Developers who had planned to build a 12-story hotel tower behind a restored historic hotel facade near Boston’s South End are asking city officials if they can convert the building into condominiums.

JB Ventures and TCR Development had entitled a 150-room, 66,000-square-foot hotel at 1767-1769 Washington St. designed by EMBARC Studios in mid-2019 and planned to break ground on the project in early 2020. Then, the pandemic struck.

“[T]he hotel industry was essentially decimated. Almost immediately, it became clear that financing for the construction of a 150-room boutique hotel in 2020 was not feasible,” the developers’ lawyer Mark LaCasse wrote in a notice of project change filed with Boston Planning & Development Agency officials. “Much has been written concerning the state of the hotel market in Boston and the consensus is that an economic recovery of the leisure, business and convention hotel room market to pre-pandemic levels will not occur until 2025. Accordingly, the previously approved hotel plan is simply not viable.”

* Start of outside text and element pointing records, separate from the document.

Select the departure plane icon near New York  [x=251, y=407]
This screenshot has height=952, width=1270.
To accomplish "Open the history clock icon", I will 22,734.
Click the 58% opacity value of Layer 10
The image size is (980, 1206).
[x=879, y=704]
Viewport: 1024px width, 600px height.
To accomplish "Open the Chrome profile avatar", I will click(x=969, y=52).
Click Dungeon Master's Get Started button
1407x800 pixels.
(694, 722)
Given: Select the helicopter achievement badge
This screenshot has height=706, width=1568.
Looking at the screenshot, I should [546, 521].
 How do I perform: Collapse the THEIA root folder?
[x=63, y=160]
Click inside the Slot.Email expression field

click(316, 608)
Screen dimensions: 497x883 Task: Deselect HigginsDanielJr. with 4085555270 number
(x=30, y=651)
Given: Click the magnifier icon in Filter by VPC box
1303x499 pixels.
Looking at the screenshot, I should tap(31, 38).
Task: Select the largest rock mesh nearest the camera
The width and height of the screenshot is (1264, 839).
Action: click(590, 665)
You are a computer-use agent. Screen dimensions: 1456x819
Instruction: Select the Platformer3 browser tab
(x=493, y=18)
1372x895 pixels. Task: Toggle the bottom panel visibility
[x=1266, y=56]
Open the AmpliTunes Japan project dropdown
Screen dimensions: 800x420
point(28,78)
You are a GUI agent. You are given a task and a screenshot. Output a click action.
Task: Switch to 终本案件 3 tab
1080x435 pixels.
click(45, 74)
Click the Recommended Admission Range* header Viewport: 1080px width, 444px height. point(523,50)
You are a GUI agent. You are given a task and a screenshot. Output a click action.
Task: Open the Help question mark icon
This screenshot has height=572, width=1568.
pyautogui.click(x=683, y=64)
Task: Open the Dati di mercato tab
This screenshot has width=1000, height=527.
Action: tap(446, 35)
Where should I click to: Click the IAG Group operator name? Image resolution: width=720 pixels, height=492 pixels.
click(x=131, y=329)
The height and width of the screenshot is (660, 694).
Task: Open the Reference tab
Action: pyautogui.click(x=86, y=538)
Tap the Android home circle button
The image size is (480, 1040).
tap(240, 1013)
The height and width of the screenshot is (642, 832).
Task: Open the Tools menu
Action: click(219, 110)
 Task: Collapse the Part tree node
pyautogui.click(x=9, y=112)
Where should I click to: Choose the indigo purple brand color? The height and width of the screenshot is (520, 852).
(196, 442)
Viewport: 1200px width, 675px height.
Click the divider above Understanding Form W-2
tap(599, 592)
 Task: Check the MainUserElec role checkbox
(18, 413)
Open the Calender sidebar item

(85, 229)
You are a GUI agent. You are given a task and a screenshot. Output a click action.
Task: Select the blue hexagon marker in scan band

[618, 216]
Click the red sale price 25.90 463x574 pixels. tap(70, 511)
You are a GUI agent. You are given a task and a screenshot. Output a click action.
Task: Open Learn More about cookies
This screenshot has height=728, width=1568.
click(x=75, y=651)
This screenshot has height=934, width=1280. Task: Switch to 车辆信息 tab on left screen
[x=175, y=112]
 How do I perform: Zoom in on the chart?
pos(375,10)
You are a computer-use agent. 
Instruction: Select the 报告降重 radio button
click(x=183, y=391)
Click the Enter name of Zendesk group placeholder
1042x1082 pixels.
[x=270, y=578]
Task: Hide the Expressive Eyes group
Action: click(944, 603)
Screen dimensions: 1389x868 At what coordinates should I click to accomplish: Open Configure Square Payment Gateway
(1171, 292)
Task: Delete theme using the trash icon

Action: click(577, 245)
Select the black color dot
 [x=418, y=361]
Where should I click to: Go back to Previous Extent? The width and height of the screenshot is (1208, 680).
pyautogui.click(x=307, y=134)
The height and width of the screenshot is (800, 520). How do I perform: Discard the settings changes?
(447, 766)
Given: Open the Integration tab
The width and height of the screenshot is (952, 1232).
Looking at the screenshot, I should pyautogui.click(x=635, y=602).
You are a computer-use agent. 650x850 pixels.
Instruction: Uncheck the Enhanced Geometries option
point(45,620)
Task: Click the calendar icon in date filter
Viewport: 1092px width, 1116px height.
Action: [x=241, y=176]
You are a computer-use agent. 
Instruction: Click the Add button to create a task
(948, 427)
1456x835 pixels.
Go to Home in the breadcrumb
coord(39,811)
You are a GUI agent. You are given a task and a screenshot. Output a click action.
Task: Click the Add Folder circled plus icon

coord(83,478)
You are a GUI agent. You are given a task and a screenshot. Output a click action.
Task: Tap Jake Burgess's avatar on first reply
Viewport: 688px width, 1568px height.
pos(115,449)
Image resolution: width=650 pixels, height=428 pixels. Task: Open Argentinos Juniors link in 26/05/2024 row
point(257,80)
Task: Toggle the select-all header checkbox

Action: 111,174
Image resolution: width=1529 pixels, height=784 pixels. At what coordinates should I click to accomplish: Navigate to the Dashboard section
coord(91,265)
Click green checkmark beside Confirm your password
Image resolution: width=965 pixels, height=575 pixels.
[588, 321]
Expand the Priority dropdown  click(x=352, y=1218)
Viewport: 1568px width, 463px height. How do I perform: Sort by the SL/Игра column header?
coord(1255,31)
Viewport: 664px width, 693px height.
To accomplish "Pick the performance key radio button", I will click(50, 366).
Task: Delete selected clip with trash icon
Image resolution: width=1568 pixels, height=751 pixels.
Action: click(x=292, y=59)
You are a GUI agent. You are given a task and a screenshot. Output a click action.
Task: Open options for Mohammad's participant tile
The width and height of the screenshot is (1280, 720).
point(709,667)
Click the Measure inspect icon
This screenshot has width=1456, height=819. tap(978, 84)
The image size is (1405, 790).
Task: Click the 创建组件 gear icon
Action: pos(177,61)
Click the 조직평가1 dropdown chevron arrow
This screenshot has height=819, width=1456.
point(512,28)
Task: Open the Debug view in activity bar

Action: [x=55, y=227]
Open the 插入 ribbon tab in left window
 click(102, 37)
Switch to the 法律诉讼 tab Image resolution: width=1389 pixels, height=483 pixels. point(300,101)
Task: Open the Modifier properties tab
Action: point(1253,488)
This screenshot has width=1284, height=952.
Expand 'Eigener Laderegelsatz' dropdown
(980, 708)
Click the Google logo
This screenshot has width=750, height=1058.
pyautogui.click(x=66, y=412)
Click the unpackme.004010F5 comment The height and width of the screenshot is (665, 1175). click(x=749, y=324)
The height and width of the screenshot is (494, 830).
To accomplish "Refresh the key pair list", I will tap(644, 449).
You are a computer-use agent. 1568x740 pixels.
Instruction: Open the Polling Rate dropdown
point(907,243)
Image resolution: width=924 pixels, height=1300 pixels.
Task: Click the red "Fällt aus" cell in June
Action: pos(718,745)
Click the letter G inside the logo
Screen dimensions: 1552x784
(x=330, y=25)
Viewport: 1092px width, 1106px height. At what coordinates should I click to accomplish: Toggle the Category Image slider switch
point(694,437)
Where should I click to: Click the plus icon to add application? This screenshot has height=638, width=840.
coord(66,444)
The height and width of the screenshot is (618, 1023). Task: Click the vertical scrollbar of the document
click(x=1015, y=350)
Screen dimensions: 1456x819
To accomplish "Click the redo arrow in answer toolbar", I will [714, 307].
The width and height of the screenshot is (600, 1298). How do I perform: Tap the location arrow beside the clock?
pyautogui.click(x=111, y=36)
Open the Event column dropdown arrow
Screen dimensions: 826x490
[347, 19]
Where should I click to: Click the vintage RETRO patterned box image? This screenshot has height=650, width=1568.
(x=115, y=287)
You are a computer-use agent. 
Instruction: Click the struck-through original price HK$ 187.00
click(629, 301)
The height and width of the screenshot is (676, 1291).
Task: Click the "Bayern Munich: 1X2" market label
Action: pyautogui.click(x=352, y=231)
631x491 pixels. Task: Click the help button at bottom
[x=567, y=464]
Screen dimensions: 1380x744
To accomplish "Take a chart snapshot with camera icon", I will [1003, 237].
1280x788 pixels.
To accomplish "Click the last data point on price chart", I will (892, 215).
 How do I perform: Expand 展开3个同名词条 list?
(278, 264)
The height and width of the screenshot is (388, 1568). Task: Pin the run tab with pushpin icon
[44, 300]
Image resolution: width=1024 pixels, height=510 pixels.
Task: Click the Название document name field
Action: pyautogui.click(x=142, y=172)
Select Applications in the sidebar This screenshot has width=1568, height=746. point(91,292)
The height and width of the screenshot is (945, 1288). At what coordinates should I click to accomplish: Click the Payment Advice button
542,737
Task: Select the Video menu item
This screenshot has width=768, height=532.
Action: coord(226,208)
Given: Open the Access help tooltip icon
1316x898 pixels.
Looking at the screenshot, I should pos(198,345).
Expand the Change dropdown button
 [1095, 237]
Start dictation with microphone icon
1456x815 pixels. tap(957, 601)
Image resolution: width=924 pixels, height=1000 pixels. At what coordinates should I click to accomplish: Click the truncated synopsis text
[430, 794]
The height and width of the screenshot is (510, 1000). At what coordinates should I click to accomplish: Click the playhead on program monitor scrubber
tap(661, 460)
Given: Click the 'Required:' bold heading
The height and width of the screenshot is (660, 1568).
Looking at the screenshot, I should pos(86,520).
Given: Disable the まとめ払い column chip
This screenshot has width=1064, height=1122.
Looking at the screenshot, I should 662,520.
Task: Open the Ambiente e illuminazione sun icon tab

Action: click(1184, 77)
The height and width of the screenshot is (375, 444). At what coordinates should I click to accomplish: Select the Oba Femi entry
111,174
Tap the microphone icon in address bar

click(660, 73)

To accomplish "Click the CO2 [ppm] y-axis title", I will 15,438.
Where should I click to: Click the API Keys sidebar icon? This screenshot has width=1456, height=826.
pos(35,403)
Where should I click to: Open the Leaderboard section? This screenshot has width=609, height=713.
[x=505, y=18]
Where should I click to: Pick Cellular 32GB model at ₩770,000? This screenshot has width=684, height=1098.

The revised designs would keep the building’s exterior essentially unchanged, including its rehabilitation of the decaying, long-vacant facade of the old Alexandra Hotel building. Inside, however, the hotel rooms would be reconfigured into 106 condominium units, 14 of which would be set aside as deed-restricted affordable units under the city’s inclusionary development policy.

Many of the units in the new proposal – 71 in all – take advantage of Boston’s compact living pilot, which allows smaller units up to 450 square feet for studios and 650 square feet for one-bedrooms, plus substantially lower parking ratios for transit-oriented projects, in exchange for the provision of higher ceiling heights and more natural light in individual units and larger common areas. The smallest units described in the new plans include a 375-square-foot studio and a 376-square-foot one-bedroom.

No on-site parking will be provided, however a 597-square-foot bicycle storage room will be provided in the building’s basement, plus another 459-square-foot one on the first floor..

While much of the exterior design will remain intact, the top-floor restaurant originally planned for the hotel will be replaced by a rooftop amenity deck. The design also includes a 369-square-foot ground-floor amenity space and a gym on the second floor, plus a large ground-floor retail space.

Developers say they anticipate needing zoning relief for parking, open space per dwelling unit and lot area per dwelling units, plus the conversion from hotel to residential use.